After languishing in bear market territory for more than three years, the Hong Kong stock market is showing signs of picking up. There has been a flurry of initial public offering (IPO) activities and indications that investor sentiment is improving underpinned by an uptick in daily market turnover. The signs of a stock market recovery are even prompting some of those close to the capital markets to speak of ‘cautious optimism’ for the future.

As of early June, according to an EY report, a total of 28 companies had successfully completed Hong Kong IPOs in 2024, raising a total of HK$12.1bn (US$1.55bn). Among these, QuantumPharm, the year’s third-largest IPO, broke new ground by becoming the first specialist tech company to list in accordance with the exchange’s chapter 18C regulations. Chapter 18C allows companies worth at least HK$10bn (US$1.28bn) to sell shares even before they have generated any revenue. Under the Hong Kong market’s regular listing processes, an HK$80m (US$10.25m) profit has to be shown in the three consecutive years preceding an IPO application.

Author

Chris Davis is a freelance journalist who writes for business titles in Asia

Around HK$100bn of IPO funding should be raised this year in Hong Kong

Backed by mainland China’s tech multinational Tencent, QuantumPharm, which deploys AI and quantum physics in pharmaceuticals R&D, raised HK$989.3m (US$126.8m) with its IPO. Hailed by market regulators as a ‘significant milestone’ in the development of the Hong Kong stock market, the IPO was oversubscribed by more than 100 times by retail investors even though the company has yet to post a dollar of profit. QuantumPharm duly registered a 10% bounce on its debut price on the first day of listing.

Tech rejuvenation

While a number of potential mainland China issuers are thought to be waiting for a rebound in market valuations, many are hoping a successful chapter 18C IPO could breathe new life into the market. Consultancy firms speculate that the implementation of the chapter 18C listing regime could help to connect specialist tech companies with international funds, bringing new opportunities to those businesses as well as benefitting the Hong Kong stock market.
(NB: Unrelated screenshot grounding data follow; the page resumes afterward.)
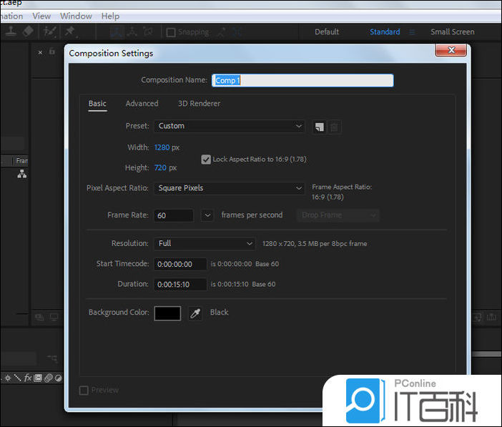502x427 pixels.
Task: Enable the Preview checkbox
Action: (x=84, y=391)
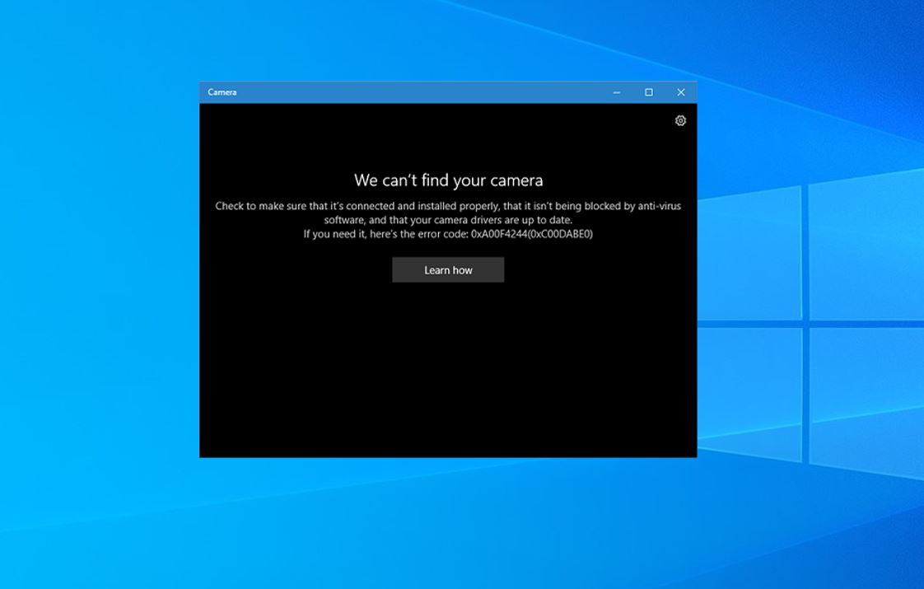Select the error code 0xA00F4244 text
This screenshot has width=924, height=589.
pyautogui.click(x=498, y=234)
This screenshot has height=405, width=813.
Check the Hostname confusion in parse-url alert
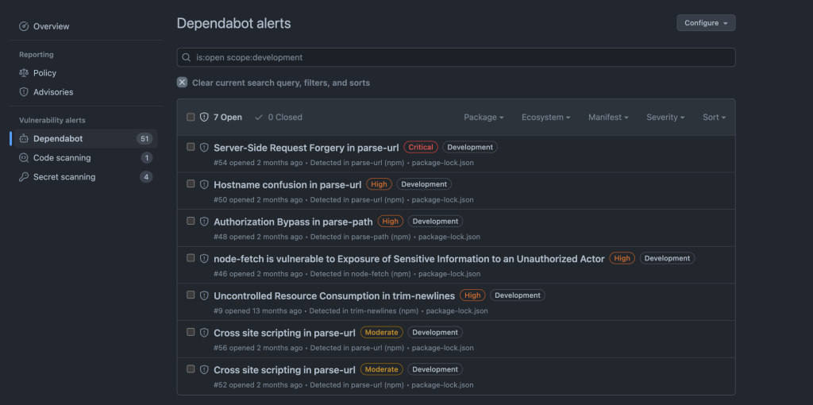tap(191, 183)
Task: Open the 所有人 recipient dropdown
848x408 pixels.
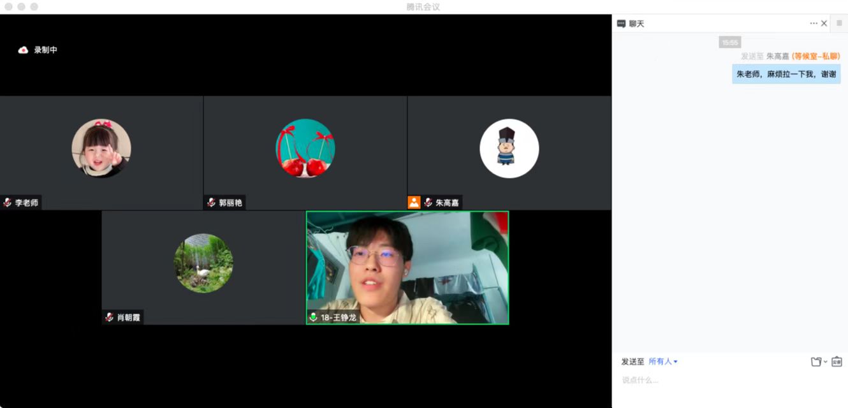Action: tap(663, 361)
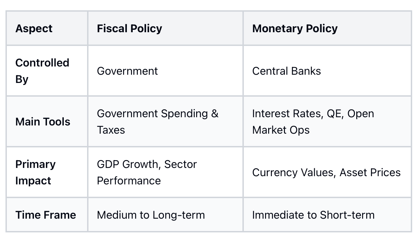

Currently, about a hundred mainland China companies, including a high percentage of technology-focused businesses, are in the pipeline for a Hong Kong IPO listing. About 80 of them are expected to activate their IPOs in Hong Kong in 2024, with total funds raised projected to be close to HK$100bn (US$12.8bn).

The five new measures could widen the investor base and encourage fund inflow

Five shots

Notably, IPO application activities have picked up after Beijing announced a number of measures to boost liquidity in Hong Kong’s capital markets. In April, the China Securities Regulatory Commission announced five measures to further enhance the Shanghai-Hong Kong and Shenzhen-Hong Kong Stock Connect schemes. The schemes give mainland China investors access to Hong Kong markets while Hong Kong and international investors gain access to mainland China’s markets. The five enhancement measures include expanding the scope of eligible exchange traded funds, incorporating real estate investment trusts into the connect schemes, including yuan-denominated stocks in the southbound connnects, expanding mutual recognition of funds, and supporting the listing of leading mainland companies in Hong Kong.

Market watchers believe these efforts could help to widen the investor base, encourage incremental fund inflow to the Hong Kong stock market and boost stock liquidity. According to bourse operator Hong Kong Exchanges and Clearing, the average daily turnover in May 2024 was HK$139.8bn (US$17.9bn), an increase of 24% on the HK$112.3bn (US$14.4bn) recorded in April 2024, and of 38% on HK$101bn (US$12.9bn) recorded in May 2023.

Hong Kong ranked as the world’s top IPO destination seven times between 2009 and 2019. There is now a strong chance that 2024 will be the year when it reclaims its spot as the top-tier destination for IPO listings.